Syncope Monitoring in ED: 2 Hours Okay for Low-Risk Patients

Nicola M. Parry, DVM

February 13, 2019

A 2-hour period of electrocardiogram (ECG) monitoring appears to be sufficient for low-risk patients who present to the emergency department (ED) with syncope, a study published online January 21 in Circulation shows.

"In this large multicenter prospective study, among ED patients presenting with syncope who did not have an obvious serious condition identified on arrival, underlying arrhythmia is most often identified in the first 2-hours for CSRS [Canadian Syncope Risk Score] low-risk patients, and in the first 6-hours for CSRS medium and high-risk patients," Venkatesh Thiruganasambandamoorthy, MBBS, University of Ottawa, Ontario, Canada, and colleagues write.

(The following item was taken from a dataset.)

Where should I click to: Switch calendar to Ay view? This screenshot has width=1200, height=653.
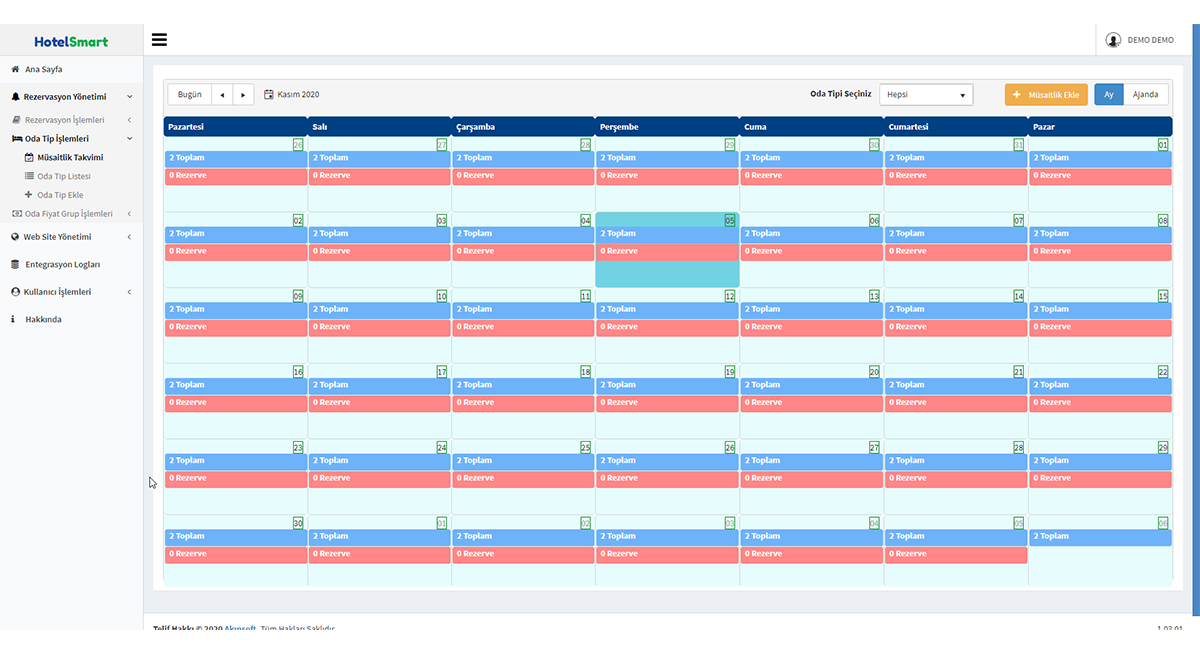(x=1108, y=95)
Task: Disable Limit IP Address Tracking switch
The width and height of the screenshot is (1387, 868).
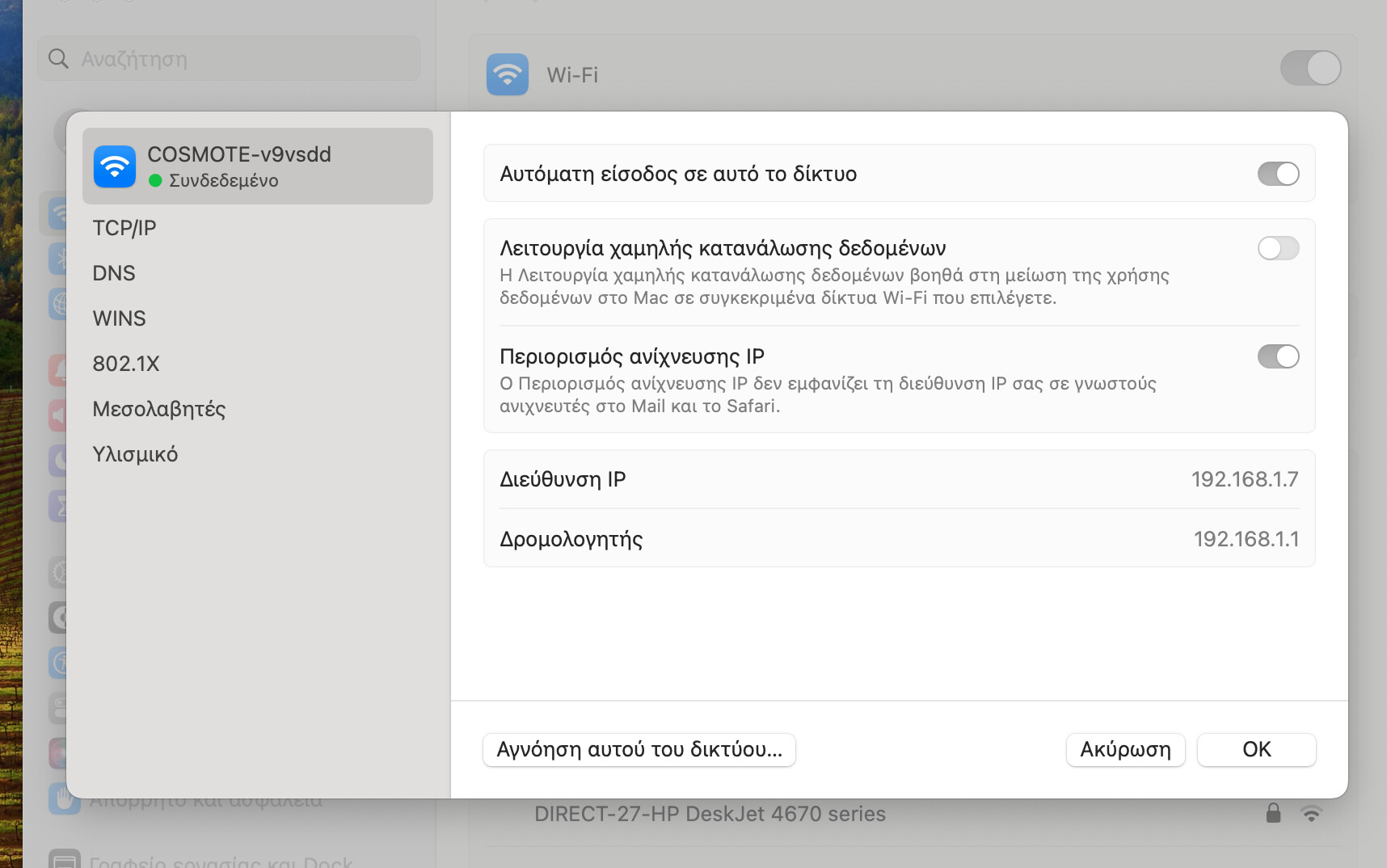Action: (1278, 356)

Syncope is a common reason for ED visits. Because of its wide-ranging causes, evaluation of syncope patients in the ED aims to rule out serious underlying conditions, such as arrhythmia.

However, research has suggested that ED evaluation fails to identify up to one half of serious conditions, particularly arrhythmias, which become evident only after discharge.

The optimal duration of cardiac rhythm monitoring for these patients, both in the ED and after discharge from the ED, is unknown.

With this in mind, Thiruganasambandamoorthy and colleagues conducted a study to determine the incidence and time to arrhythmia occurrence among patients with syncope who present to the ED.

"The ultimate goal was to provide guidance for decision regarding the duration and location of cardiac rhythm monitoring," they say.

The prospective cohort study was conducted at six EDs in Canada and included 5581 adults aged 16 years and older who presented within 24 hours of experiencing syncope. The researchers used the CSRS to stratify all patients with regard to risk and followed them for 30 days. The primary outcome was the occurrence of serious arrhythmic conditions.

Overall, 417 (7.5%) patients experienced serious outcomes, of which 207 (3.7%; 95% confidence interval [CI], 3.3% – 4.2%) were arrhythmic (161 arrhythmias, 30 cardiac device implantations, and 16 unexplained deaths).

On the basis of CSRS, 4123 patients (73.9%) were classified as low risk, 1062 (19.0%) as medium risk, and 396 (7.1%) as high risk.

The CSRS accurately stratified syncope patients as having low (0.4%), medium (8.7%), and high (25.3%) risk for 30-day arrhythmic outcome.

The researchers found that for monitoring syncope patients in the ED, 2 hours was the optimal cut-point for low-risk patients and that 6 hours was optimal for medium- and high-risk patients.

Among the 417 patients who experienced serious outcomes, about one half (232; 55.6%) of these outcomes were identified within 2 hours of arrival at the ED for low-risk patients, and within 6 hours for medium- and high-risk patients.

Overall, 13.1% of medium- and high-risk patients experienced arrhythmic outcomes within 30 days of visiting the ED; 91.7% of these (176 of 192) were identified within 15 days.

"[V]ery few (0.6%) patients, and no CSRS low-risk patients, suffered ventricular arrhythmia or died from an unknown cause within 30 days," the authors write.

In the study, the residual risk for arrhythmic outcomes was very low (0.2%) among low-risk patients after 2 hours of monitoring; it was 4.4% among medium- and high-risk patients after 6 hours of monitoring.

"The results of our study support brief monitoring in the ED for 2 hours for [CSRS] low-risk patients, and 6 hours for medium and high-risk patients, followed by selective admission," Thiruganasambandamoorthy and colleagues conclude.

"Our results also support 15-day outpatient monitoring for medium-risk patients at a selected threshold and all high-risk patients."

The study was supported by the Physicians' Services Incorporated Foundation, the Innovation Fund for Academic Health Sciences Centers of Ontario through the Ottawa Hospital Academic Medical Organization, the Canadian Institutes of Health Research, the Heart and Stroke Foundation of Canada, and the Cardiac Arrhythmia Network of Canada as part of the Networks of Centers of Excellence. The authors have disclosed no relevant financial relationships.